**Quoted passage**:
· · · · ·

PS: Yes! We refer to this as the spread between driving dynamics and comfort, between the driving experience and everyday road capability. Our aim is to maximize the spread of our cars.
Speaking of spreading: the public is clamoring for quieter, smaller, and – ideally – zero-emission cars. Your customers want big cars with plenty of room, rapid acceleration, speed and range. Can you reconcile those things?
PS: If our customers like sporty SUVs, we want to include these in our range. The best way to achieve compatibility with environmental considerations is with hybrid or fully electric vehicles, which can produce zero emissions using a combination of electric drives and green electricity. That’s why we’re incorporating a pronounced electromobility aspect in our products. Batteries have a lower energy density than fossil fuels, which is why the question of efficiency is even more relevant for electric vehicles. It’s a balancing act, but we’re taking on this very exciting challenge.
As an external service provider, do you have more freedom in terms of concept and design or are the manufacturers’ specifications really strict?

· · · · ·

**Input data**:
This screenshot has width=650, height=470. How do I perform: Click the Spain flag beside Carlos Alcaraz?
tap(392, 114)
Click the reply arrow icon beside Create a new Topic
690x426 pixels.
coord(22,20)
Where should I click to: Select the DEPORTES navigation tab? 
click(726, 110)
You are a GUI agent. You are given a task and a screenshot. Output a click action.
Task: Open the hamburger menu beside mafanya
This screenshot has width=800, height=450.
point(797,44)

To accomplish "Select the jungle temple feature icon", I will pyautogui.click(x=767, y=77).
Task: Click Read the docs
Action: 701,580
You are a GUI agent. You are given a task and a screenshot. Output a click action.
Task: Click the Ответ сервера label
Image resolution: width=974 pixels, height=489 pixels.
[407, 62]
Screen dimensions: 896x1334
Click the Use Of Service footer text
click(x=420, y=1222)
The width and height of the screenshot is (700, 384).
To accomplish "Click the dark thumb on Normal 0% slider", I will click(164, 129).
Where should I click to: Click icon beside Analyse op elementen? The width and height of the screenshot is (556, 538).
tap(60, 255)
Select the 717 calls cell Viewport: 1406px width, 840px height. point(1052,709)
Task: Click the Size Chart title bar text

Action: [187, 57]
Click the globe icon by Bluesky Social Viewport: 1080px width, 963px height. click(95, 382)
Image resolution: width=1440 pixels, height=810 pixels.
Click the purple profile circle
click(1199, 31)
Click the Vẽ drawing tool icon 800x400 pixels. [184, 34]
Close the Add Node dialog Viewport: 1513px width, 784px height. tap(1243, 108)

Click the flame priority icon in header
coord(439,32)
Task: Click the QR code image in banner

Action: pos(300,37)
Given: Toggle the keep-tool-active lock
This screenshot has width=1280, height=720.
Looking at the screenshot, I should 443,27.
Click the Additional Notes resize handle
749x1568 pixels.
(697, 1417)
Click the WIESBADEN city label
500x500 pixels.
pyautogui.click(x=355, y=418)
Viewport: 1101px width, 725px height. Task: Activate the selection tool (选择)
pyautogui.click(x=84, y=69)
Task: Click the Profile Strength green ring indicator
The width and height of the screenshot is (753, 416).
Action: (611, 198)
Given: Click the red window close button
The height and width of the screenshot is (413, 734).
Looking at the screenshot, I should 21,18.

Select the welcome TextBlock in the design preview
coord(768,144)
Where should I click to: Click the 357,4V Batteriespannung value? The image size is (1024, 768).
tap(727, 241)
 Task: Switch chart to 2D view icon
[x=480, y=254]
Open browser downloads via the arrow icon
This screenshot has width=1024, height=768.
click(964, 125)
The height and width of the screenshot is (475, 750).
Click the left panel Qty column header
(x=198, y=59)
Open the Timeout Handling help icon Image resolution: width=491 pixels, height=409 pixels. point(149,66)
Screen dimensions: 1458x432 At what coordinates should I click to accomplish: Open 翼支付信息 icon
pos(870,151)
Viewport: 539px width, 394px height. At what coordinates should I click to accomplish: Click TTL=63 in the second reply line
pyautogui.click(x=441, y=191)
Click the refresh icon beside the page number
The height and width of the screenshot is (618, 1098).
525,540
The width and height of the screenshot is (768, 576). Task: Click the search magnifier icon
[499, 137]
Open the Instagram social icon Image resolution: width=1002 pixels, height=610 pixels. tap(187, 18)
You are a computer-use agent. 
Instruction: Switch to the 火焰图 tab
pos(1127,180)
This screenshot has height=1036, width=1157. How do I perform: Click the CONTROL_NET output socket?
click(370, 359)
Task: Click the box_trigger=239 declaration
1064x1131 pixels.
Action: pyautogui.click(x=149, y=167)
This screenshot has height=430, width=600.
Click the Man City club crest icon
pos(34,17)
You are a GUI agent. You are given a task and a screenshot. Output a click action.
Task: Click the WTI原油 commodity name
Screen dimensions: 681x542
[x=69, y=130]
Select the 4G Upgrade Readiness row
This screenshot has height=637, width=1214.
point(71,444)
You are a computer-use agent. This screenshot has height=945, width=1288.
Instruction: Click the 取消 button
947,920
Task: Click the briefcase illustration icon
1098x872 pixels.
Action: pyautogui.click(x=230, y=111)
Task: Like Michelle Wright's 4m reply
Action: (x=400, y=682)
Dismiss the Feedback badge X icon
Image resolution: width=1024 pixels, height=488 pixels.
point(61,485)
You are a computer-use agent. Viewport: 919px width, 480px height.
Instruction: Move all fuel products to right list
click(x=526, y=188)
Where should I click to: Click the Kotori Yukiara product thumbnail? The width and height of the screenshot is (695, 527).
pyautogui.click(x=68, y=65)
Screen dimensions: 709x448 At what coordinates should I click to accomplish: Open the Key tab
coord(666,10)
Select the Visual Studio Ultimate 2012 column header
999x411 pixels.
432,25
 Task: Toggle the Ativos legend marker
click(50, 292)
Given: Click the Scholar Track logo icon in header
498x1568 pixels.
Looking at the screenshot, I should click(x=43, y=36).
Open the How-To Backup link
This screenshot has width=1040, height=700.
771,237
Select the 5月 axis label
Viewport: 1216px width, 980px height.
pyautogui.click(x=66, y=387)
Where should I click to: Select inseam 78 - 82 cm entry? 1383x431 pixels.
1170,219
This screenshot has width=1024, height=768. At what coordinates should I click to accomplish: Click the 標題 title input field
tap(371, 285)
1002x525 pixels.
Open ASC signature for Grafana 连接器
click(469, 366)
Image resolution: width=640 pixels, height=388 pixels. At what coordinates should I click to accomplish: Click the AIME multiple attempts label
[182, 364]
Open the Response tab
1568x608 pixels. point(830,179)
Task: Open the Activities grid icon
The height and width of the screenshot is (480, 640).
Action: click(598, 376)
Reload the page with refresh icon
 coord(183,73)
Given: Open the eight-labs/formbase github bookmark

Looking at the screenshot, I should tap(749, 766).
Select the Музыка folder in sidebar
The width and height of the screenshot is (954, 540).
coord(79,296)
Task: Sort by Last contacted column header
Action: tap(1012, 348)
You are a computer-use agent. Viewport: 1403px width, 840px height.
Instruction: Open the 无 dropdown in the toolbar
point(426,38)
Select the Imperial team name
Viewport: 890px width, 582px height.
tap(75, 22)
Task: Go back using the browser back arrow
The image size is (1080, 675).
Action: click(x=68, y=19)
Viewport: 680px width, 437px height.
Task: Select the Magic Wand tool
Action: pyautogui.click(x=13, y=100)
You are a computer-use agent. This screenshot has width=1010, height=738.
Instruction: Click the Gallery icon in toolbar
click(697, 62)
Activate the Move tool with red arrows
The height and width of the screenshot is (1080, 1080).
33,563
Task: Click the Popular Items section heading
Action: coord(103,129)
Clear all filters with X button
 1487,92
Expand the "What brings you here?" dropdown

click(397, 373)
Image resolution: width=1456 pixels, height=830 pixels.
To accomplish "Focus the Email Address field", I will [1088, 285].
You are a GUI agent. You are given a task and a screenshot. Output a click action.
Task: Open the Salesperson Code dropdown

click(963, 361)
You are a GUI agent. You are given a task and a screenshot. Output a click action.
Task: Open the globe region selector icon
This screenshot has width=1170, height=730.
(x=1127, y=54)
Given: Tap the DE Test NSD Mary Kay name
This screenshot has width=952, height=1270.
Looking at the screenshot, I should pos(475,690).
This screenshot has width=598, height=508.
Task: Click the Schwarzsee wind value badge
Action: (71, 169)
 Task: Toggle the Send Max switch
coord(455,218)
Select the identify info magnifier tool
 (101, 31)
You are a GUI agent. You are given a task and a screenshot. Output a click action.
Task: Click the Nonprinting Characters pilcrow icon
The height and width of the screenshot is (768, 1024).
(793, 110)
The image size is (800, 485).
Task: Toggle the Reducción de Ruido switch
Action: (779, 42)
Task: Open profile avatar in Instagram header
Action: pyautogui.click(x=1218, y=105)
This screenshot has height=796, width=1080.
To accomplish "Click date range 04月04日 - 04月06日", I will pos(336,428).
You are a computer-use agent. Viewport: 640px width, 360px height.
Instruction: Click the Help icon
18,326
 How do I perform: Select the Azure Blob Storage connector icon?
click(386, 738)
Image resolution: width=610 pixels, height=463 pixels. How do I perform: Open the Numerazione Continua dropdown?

· · · · ·

**Task set**:
1 > From the interview about cars and electromobility, translate this sentence into Spanish: "Batteries have a lower energy density than fossil fuels, which is why the question of efficiency is even more relevant for electric vehicles."
2 > Carry on the interview about cars and electromobility from its last line, writing the next part of the exchange.

**Task-by-task answers**:
1 > Las baterías tienen una densidad energética menor que los combustibles fósiles, por lo que la cuestión de la eficiencia es aún más relevante en los vehículos eléctricos.

2 >
PS: Both. Manufacturers generally award contracts based on a clear specification of the product to be delivered. However, there are certain developments for which we need to take greater libertiesand can contribute many ideas and suggestions. That’s why – not only in relation to our customer projects but also to our own technological developments – we put a lot of thought into the question: what will our customers care most about in the future? Our response is to acquire skills, for example in high-voltage or charging technology or in data analysis and artificial intelligence, at an early stage.
So you also develop new vehicle technologies even in the absence of a customer order?
PS: Yes, we allow ourselves that freedom to a limited extent, but we choose which technologies to focus on very carefully. And I’d like to point out that we’ve made the right choices in the past by focusing on electromobility, networking and autonomous driving functions at an early stage.
As an alumnus of the University of Stuttgart, which of your findings from your time as a student and doctoral candidate do you still find particularly helpful?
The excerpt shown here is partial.